### The problem
Output exactly the lines below, starting with the line that has "Instruction: Click the sign-out arrow icon" and going on through the line that has "Given: Select the 'Value' attribute", both included, and no other lines.

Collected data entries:
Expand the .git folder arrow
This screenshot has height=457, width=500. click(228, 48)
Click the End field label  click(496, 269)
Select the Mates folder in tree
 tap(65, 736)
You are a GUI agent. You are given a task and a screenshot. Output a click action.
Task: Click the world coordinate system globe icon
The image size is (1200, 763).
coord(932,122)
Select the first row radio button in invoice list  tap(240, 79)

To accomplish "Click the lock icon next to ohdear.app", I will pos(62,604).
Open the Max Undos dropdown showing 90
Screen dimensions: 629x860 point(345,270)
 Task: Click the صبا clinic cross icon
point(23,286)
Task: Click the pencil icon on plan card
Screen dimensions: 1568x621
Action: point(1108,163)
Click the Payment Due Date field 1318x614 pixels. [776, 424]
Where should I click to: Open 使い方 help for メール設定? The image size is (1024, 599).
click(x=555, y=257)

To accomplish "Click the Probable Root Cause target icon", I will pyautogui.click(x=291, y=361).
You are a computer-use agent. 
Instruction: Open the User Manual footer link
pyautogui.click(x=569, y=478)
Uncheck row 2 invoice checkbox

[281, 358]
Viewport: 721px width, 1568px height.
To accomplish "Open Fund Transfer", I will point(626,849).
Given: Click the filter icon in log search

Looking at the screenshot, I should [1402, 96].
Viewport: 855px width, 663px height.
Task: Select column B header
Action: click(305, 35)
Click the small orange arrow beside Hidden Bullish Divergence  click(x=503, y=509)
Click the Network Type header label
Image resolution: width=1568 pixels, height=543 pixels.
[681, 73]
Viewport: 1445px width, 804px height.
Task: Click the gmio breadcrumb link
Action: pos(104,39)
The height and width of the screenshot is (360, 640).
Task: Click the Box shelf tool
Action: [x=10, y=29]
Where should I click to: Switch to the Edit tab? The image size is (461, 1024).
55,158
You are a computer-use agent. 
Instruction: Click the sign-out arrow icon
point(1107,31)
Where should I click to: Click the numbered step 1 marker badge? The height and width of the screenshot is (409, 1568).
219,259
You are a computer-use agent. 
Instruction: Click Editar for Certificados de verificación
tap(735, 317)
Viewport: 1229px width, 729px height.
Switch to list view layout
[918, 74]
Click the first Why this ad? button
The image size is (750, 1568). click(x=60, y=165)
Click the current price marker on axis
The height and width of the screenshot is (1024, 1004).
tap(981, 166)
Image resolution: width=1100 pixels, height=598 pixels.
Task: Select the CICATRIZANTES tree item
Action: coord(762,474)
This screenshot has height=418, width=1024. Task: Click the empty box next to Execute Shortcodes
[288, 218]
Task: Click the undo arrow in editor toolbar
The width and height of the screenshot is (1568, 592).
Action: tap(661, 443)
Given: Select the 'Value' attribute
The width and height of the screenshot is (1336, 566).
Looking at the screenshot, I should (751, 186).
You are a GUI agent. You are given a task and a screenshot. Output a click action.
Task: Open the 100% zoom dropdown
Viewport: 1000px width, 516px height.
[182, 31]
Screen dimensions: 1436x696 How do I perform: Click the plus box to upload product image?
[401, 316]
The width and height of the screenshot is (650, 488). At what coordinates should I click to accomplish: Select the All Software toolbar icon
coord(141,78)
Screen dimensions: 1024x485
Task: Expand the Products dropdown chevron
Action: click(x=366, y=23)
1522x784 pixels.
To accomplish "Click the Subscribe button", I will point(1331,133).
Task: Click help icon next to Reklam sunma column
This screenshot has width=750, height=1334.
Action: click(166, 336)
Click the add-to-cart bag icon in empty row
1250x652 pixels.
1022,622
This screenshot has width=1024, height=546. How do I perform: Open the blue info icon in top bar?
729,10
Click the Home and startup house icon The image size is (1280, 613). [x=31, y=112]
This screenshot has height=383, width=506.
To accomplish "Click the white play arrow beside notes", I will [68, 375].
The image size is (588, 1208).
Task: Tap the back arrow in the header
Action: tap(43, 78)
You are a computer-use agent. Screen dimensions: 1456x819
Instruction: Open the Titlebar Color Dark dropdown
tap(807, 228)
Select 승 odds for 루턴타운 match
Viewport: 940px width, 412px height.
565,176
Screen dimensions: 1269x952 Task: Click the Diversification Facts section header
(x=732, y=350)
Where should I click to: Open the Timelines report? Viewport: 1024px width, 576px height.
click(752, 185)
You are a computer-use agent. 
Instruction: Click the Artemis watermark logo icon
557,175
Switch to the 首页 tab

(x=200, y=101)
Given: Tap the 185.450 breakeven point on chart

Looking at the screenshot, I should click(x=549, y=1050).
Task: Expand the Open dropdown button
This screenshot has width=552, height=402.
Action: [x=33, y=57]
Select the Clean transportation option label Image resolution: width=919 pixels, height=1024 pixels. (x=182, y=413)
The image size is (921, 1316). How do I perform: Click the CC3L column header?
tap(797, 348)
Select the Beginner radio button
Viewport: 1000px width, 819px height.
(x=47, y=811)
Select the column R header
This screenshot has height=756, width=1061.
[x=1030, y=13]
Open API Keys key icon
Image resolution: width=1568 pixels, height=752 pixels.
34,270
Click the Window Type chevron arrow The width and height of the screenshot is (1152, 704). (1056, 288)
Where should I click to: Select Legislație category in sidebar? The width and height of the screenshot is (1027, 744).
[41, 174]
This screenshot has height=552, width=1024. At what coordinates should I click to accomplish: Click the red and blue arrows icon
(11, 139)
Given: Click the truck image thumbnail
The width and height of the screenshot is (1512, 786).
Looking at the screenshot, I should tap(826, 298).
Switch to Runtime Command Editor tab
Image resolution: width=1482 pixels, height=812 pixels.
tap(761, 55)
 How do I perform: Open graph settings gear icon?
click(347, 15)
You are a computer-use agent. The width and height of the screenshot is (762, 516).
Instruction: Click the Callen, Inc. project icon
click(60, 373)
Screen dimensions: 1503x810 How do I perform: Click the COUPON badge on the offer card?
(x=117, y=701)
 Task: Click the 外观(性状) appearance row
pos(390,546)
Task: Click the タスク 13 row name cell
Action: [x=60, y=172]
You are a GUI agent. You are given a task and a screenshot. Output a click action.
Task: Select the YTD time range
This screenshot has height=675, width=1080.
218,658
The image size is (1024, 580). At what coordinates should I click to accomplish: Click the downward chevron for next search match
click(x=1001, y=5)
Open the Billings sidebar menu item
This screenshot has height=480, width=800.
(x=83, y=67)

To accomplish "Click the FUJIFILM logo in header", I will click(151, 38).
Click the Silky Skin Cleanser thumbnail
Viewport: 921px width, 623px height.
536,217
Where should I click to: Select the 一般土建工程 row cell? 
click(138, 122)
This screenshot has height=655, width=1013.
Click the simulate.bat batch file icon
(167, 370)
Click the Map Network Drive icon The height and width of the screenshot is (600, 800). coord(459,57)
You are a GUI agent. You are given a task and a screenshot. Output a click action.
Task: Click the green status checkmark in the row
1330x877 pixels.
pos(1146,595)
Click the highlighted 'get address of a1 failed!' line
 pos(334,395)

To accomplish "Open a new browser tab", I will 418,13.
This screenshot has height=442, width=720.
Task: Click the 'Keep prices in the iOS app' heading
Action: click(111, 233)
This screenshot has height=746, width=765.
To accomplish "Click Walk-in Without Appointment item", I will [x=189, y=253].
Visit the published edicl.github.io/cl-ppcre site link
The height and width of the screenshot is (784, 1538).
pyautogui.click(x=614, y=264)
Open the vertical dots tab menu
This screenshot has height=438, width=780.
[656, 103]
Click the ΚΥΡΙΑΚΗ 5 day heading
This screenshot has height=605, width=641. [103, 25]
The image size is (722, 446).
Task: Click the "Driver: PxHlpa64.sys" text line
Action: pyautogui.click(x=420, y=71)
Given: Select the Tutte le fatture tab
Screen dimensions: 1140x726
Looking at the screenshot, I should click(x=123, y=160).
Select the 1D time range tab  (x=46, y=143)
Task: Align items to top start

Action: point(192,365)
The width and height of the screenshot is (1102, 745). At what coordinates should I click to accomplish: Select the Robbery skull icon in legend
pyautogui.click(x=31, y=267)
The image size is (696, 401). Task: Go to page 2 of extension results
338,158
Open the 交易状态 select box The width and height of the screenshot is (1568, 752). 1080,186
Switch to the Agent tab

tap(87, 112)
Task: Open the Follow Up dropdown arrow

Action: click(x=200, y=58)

### Answer to this exercise
Instruction: Click the sign-out arrow icon
point(1107,31)
Where should I click to: Click the numbered step 1 marker badge? The height and width of the screenshot is (409, 1568).
219,259
You are a computer-use agent. 
Instruction: Click Editar for Certificados de verificación
tap(735, 317)
Viewport: 1229px width, 729px height.
Switch to list view layout
[918, 74]
Click the first Why this ad? button
The image size is (750, 1568). click(x=60, y=165)
Click the current price marker on axis
The height and width of the screenshot is (1024, 1004).
tap(981, 166)
Image resolution: width=1100 pixels, height=598 pixels.
Task: Select the CICATRIZANTES tree item
Action: coord(762,474)
This screenshot has height=418, width=1024. Task: Click the empty box next to Execute Shortcodes
[288, 218]
Task: Click the undo arrow in editor toolbar
The width and height of the screenshot is (1568, 592).
Action: tap(661, 443)
Given: Select the 'Value' attribute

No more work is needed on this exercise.